Sept 2011

ARV push in Gauteng

Written by Gabi Khumalo

Government’s focus on health as a national priority is gaining pace in South Africa’s economically most important province.

Gauteng’s Health and Social Development MEC Ntombi Mekgwe has set firm targets for providing anti- retroviral treatment to more people living with HIV, increasing male circumcision services and fighting the spread of tuberculosis.

This drive is taking off as the province records the success of public information campaigns that have resulted in fewer people between the ages of 15 and 24 being infected with HIV. Mekgwe recently announced that 1 019 Gauteng nurses had been trained to provide ARVs to improve access to treatment in the province. It will also reduce the waiting time for people who need treatment.

By the end of March 2010, about 417 000 people in the province were getting ARVs. The Gauteng Department of Health aims to increase this to 520 000 by March next year.

Treatment sites

By the end of June 2010, 286 ARV treatment sites had been set up in Tshwane, Ekurhuleni, Metsweding, West Rand, Sedibeng and Johannesburg.

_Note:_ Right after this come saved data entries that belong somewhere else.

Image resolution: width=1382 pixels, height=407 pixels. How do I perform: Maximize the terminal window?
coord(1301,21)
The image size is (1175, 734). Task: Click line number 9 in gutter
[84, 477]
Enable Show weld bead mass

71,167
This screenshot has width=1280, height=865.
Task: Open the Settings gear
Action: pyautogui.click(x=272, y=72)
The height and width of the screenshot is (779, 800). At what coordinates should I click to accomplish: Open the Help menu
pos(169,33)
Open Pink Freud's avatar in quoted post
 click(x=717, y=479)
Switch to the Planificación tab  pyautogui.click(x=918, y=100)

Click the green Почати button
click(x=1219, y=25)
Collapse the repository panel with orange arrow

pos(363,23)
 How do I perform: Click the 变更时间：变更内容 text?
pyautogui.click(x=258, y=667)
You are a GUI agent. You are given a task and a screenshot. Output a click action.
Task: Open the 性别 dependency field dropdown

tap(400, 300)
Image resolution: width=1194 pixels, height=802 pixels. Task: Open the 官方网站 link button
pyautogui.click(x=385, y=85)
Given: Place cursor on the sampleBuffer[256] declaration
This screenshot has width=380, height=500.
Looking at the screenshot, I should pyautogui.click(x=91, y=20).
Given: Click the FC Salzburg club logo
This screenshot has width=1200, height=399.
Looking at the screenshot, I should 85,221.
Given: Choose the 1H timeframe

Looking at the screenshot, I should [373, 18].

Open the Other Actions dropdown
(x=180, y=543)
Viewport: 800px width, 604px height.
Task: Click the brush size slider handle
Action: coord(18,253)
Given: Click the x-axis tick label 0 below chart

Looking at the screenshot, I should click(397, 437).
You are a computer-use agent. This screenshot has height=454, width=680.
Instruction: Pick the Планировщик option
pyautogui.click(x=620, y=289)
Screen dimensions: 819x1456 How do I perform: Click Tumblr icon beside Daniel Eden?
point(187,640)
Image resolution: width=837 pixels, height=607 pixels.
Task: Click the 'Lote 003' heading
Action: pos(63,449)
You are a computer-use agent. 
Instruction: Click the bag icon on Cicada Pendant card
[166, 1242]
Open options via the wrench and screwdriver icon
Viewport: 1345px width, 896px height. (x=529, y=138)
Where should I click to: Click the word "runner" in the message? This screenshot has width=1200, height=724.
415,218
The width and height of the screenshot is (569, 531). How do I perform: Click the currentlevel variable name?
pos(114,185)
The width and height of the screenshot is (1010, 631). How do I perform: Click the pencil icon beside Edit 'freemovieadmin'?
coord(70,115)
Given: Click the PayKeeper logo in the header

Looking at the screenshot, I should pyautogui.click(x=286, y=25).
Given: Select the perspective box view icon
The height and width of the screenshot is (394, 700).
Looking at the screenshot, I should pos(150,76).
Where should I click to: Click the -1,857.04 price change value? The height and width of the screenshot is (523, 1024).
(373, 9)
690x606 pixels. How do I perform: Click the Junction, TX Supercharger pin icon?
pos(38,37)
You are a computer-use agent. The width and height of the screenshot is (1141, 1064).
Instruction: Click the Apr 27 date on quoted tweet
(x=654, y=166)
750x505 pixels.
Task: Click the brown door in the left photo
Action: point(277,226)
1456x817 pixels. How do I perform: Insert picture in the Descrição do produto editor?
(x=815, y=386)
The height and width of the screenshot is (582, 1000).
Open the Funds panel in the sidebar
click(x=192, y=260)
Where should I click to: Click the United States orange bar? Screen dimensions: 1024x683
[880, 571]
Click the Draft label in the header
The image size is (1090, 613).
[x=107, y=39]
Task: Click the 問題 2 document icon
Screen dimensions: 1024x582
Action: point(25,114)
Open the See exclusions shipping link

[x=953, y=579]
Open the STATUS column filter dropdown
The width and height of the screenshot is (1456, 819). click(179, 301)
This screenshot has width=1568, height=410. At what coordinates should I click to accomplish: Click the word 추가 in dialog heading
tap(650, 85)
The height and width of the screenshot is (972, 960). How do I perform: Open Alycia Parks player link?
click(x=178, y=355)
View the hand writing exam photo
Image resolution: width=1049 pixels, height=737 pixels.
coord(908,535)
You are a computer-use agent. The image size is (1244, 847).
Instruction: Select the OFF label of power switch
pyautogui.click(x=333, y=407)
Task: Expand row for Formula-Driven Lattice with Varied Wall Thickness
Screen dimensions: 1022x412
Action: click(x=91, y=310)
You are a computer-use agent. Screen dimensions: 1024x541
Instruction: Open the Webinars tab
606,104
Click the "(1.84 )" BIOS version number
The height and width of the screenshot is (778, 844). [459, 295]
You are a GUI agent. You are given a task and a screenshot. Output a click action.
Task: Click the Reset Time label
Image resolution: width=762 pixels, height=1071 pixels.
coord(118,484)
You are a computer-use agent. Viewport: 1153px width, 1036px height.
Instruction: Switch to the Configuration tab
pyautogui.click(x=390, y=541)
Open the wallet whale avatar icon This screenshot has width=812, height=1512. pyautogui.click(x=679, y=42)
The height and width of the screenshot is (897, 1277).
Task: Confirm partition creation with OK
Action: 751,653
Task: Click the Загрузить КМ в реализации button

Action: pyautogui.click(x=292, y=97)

To provide treatment closer to where people live, especially rural areas, ARV sites will be increased to 385 by the end of March 2012. Mekgwe noted that apart from increasing access to treatment, education and awareness campaigns would continue. She said safe-sex campaigns in schools, wards and NGOs had already notably reduced new HIV infections in youth between 15 and 24 years. 

Snip of change

The launch of government’s HIV Counselling and Testing Campaign started by President Jacob Zuma has led to more than 2,7 million people in the province testing by mid-June. Services for medical male circumcision will be increased to reach 125 000 men by the end of March 2012.

Tackling TB

While the province is making progress in a number of ways, tuberculosis (TB) continues to hold onto its deadly reputation as the number one killer among HIV positive patients.

Patients with multi-drug resistant TB often suffer a loss of income since they have to be admitted to hospitals for treatment for up to 18 months. This is a major concern, especially if patients are the main source of income for their families.

To make sure that people can continue treatment while living with their families, the department will soon introduce the Community Multi-Drug Resistant programme. This involves community healthcare workers and trained family members who provide twice daily, home-based, multi-drug resistant TB medication and HIV treatment.

This will also include patients and families being supported through a programme called Directly Observed Treat-ment Supporters. These supporters are assigned by TB nurses to patients within their communities whom they must assist with continuous support to take their treatment to the end.


GeneXpert technology, which reduces the waiting time for TB test results to two hours, is already available at Chris Hani Baragwanath Academic and Edenvale Hospitals. It reduces the chances of patients not returning to hospitals to get their results, due to the long waiting periods.

In addition, an amount of about R300 million has been set aside to fight the spread of TB in the province from now until 2012.

“We will continue to ensure that TB cases are detected early so that those who are infected are placed on treatment thus curbing the spread and infection of the community at large,” Mekgwe said.